Black River Falls by Jeff Hirsch(44)



From where I was standing I could see down a line of shelves to the front desk and the windows behind it. While we’d been talking, the sun had begun to rise, filling the library with a blueish early-morning light. Near the desk was a small round table surrounded by four plastic chairs. I saw the four of us sitting there that first week in Black River when we came with Mom and Dad to get our library cards.

“No,” I said. “I didn’t know her. Thanks for the help, Freeman.”

My legs shook as I made my way through the stacks. But I didn’t go straight to the front door. I veered off into the dimmer sections of the library, wandering aimlessly until I decided to stop lying to myself. I knew where I was going.

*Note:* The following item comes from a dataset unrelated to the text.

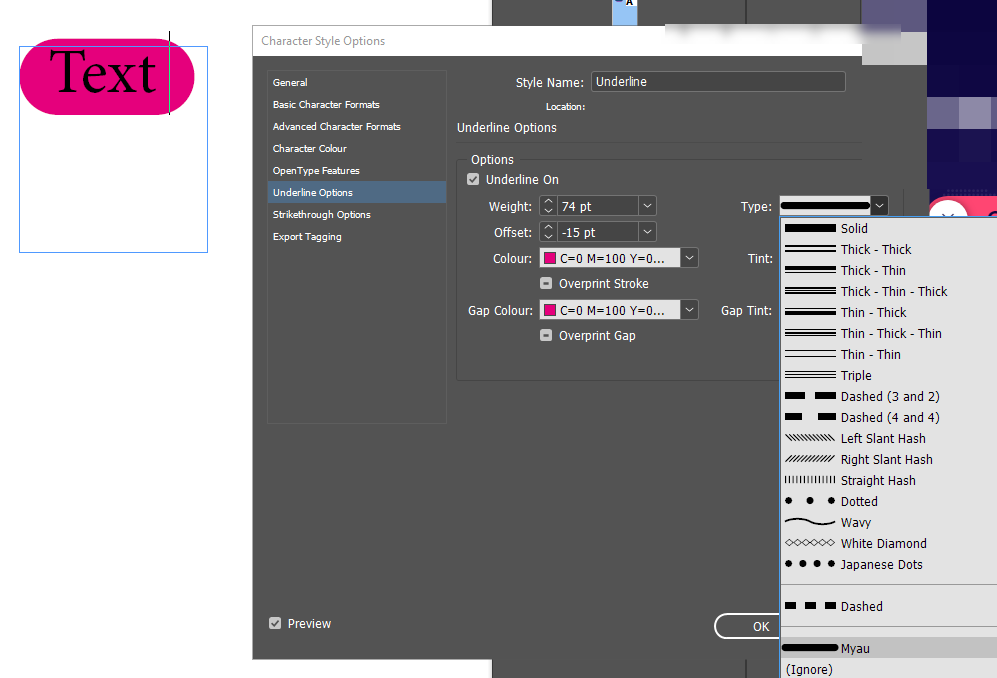Disable the Underline On checkbox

I found all four volumes of Cardinal and the Brotherhood of Wings on a shelf toward the back. Their scarlet spines seemed to glow in the low light, standing out against all the others. I ran my finger down the length of them. A bell tolled in my chest as I read each title:



VOLUME 1.?THE RADIANT CITY AND THE EMERALD HORDE



VOLUME 2.?SALLY SPARROW DANCES AMONG THE STARS



VOLUME 3.?BEHOLD, ABADDON



VOLUME 4.?EXILE IN THE GARDENS OF NULL





I picked up the first volume and became lost in it immediately. The pain of my injuries faded as I breezed through the Brotherhood’s battles with Madame Night, Slim John, and Professor Hurricane. I was right there when Blue Jay learned what being a leader meant on the day the Brotherhood was trapped in the Gray Waste. When Black Eagle and Rex Raven survived the three trials of the King of the Molemen. When Sally Sparrow danced among the stars.

Before I knew it, I was at the end of the second volume and staring at that page, you know the one, the panel everybody said won Dad his Hugo. The one that made him famous.

The Rose Prison.

I’d seen it a thousand times, but it still stopped me cold. It was so simple. Cardinal and Sally Sparrow imprisoned at the heart of an immense rose of coral-colored steel. I’d looked at the panel a thousand times and still couldn’t understand how Dad had managed to make something that was so beautiful and so horrifying at the same time.

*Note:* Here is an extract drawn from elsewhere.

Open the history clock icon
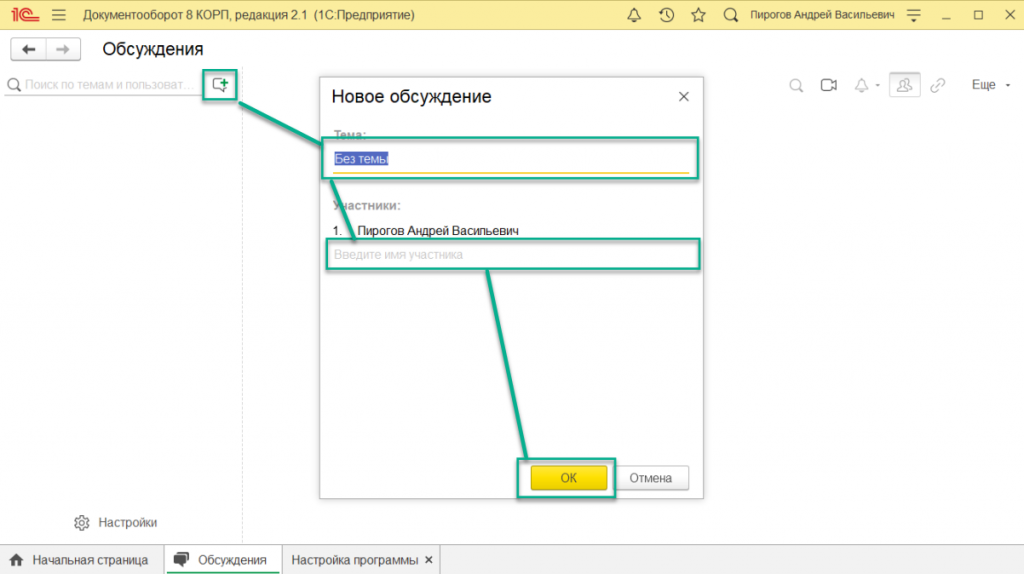click(x=666, y=15)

The sun was fully up by then and the room was bright and warm. The green curve of Lucy’s Promise showed in one of the south-facing windows, but I knew I couldn’t go back there, not yet. There was somewhere I needed to go first.

I took the Brotherhood comics off the shelf and tucked them under my arm as I walked out of the library.



Sun-bleached trash blew across the parking lot of the Seeger Museum. Trees that had once been trimmed into lollipop rounds like something out of Willy Wonka were overgrown and leaning.

I pushed aside the Guard’s yellow NO TRESPASSING tape and ducked through a gap in the chainlink fence that surrounded the property. The building’s glass front doors and the steel roll-down barrier had been smashed, maybe the night of the outbreak, maybe by people looking for shelter later on. I found an opening big enough and squeezed inside.

Sunlight filtered down through the skylights. Most of the artwork had been evacuated by the Guard long ago, so the walls were empty. Just ghostly rectangles where the paintings used to hang. I felt my way through the darker hallways until I came to a door set in a concrete wall. The metal sign riveted beside it read RICHARD SERRA: TORQUED ELLIPSES.

I stepped through the doorway into that immense room.

The first time I’d seen the sculptures, that day we came to Black River on a house-hunting trip, I didn’t even understand what I was looking at. Twenty-foot-high walls of rust-colored steel all lined up in a concrete room. So what? It wasn’t until we got closer to the first one that I saw that its walls were curved. The wall was actually a ring with an opening on one side that led into an empty space that was easily as big as our apartment in Brooklyn.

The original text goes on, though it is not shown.